[Part 1 discusses the psychoacoustic model of human perception, spectral and temporal masking, and MPEG Layer I coding. Part 2 discusses MPEG Layer II coding, MPEG Layer III coding (MP3) and MPEG Advanced Audio Coding (AAC).]
In MPEG Layer III coding the compression gain is mainly achieved through the unequal distribution of energy in the different frequency bands, the use of the psychoacoustic model, and Huffman coding. The unequal distribution of energy allows use of fewer bits for spectral bands with less energy. The psychoacoustic model is used to adjust the quantization step size in a way that masks the quantization noise. The Huffman coding allows further reductions in the bit rate.
All these approaches are also used in the AAC algorithm. In addition, the algorithm makes use of prediction to reduce the dynamic range of the coefficients and thus allow further reduction in the bit rate.
Recall that prediction is generally useful only in stationary conditions. By their very nature, transients are almost impossible to predict. Therefore, generally speaking, predictive coding would not be considered for signals containing significant amounts of transients.
However, music signals have exactly this characteristic. Although they may contain long periods of stationary signals, they also generally contain a significant amount of transient signals. The AAC algorithm makes clever use of the time frequency duality to handle this situation. The standard contains two kinds of predictors, an intrablock predictor, referred to as Temporal Noise Shaping (TNS), and an interblock predictor.
The interblock predictor is used during stationary periods. During these periods it is reasonable to assume that the coefficients at a certain frequency do not change their value significantly from block to block. Making use of this characteristic, the AAC standard implements a set of parallel DPCM systems. There is one predictor for each coefficient up to a maximum number of coefficients. The maximum is different for different sampling frequencies. Each predictor is a backward adaptive two-tap predictor.
This predictor is really useful only in stationary periods. Therefore, the psychoacoustic model monitors the input and determines when the output of the predictor is to be used. The decision is made on a scalefactor band by scalefactor band basis. Because notification of the decision that the predictors are being used has to be sent to the decoder, this would increase the rate by one bit for each scalefactor band. Therefore, once the preliminary decision to use the predicted value has been made, further calculations are made to check if the savings will be sufficient to offset this increase in rate.
If the savings are determined to be sufficient, a predictor_data_present bit is set to 1 and one bit for each scalefactor band (called the prediction_used bit) is set to 1 or 0 depending on whether prediction was deemed effective for that scalefactor band. If not, the predictor_data_present bit is set to 0 and the prediction_used bits are not sent.
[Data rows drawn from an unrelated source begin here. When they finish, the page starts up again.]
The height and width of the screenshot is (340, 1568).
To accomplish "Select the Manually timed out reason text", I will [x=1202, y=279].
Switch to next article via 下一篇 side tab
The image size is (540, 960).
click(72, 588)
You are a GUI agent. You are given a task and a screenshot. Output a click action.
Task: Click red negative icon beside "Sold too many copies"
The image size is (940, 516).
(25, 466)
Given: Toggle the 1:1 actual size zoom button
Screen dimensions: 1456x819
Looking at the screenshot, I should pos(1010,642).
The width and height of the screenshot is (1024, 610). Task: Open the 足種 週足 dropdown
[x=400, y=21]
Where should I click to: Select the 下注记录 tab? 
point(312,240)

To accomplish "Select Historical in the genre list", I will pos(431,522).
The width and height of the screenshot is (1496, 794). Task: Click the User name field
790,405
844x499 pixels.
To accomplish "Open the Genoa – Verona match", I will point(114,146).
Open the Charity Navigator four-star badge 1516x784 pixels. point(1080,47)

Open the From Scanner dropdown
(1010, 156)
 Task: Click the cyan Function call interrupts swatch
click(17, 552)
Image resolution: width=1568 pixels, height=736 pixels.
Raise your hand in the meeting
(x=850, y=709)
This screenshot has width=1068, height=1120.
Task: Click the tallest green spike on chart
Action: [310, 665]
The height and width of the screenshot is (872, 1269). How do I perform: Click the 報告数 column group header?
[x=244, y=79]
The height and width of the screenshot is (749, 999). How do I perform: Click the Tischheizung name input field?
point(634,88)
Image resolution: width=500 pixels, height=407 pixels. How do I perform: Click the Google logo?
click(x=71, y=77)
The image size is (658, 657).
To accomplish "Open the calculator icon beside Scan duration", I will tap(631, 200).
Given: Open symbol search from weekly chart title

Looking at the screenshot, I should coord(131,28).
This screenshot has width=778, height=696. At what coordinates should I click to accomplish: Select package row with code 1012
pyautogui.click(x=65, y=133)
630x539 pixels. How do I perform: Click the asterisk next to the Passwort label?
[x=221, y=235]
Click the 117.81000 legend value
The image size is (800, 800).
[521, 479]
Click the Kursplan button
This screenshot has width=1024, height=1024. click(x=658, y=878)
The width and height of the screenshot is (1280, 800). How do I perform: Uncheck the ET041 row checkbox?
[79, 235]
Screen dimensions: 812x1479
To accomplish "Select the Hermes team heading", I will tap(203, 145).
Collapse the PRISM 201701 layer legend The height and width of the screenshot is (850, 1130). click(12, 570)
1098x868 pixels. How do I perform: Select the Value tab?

Even when a predictor is disabled, the adaptive algorithm is continued so that the predictor coefficients can track the changing coefficients. However, because this is a streaming audio format it is necessary from time to time to reset the coefficients. Resetting is done periodically in a staged manner and also when a short frame is used.
When the audio input contains transients, the AAC algorithm uses the intraband predictor. Recall that narrow pulses in time correspond to wide bandwidths. The narrower a signal in time, the broader its Fourier transform will be. This means that when transients occur in the audio signal, the resulting MDCT output will contain a large number of correlated coefficients. Thus, unpredictability in time translates to a high level of predictability in terms of the frequency components.
The AAC uses neighboring coefficients to perform prediction. A target set of coefficients is selected in the block. The standard suggests a range of 1.5 kHz to the uppermost scalefactor band as specified for different profiles and sampling rates. A set of linear predictive coefficients is obtained using any of the standard approaches, such as the Levinson-Durbin algorithm described in Chapter 15. The maximum order of the filter ranges from 12 to 20 depending on the profile.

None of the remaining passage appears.